NTRK2 (Neurotrophic Receptor Tyrosine Kinase 2) encodes TrkB (Tropomyosin receptor kinase B), the primary high-affinity receptor for brain-derived neurotrophic factor (BDNF) and neurotrophin-4 (NT-4). TrkB is a receptor tyrosine kinase critical for synaptic plasticity, memory formation, learning, and neuronal survival. The BDNF/TrkB signaling pathway is one of the most important neurotrophic systems in the brain and has been strongly implicated in the pathogenesis of Alzheimer's disease, Parkinson's disease, Huntington's disease, depression, and various other neurological and psychiatric disorders.
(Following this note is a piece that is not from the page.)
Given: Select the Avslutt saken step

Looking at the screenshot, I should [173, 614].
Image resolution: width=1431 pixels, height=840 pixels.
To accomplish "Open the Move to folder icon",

The pathway's central role in neural plasticity, cognition, and neuronal survival makes it a high-priority therapeutic target.
Gene SymbolNTRK2
Full NameNeurotrophic Receptor Tyrosine Kinase 2 (TrkB)
Chromosomal Location9q21.33
Associated Diseases[Alzheimer's Disease](/diseases/alzheimers-disease), [Parkinson's Disease](/diseases/parkinsons-disease), [Huntington's Disease](/diseases/huntington-disease), [Depression](/diseases/depression), [Anxiety](/diseases/anxiety-disorder)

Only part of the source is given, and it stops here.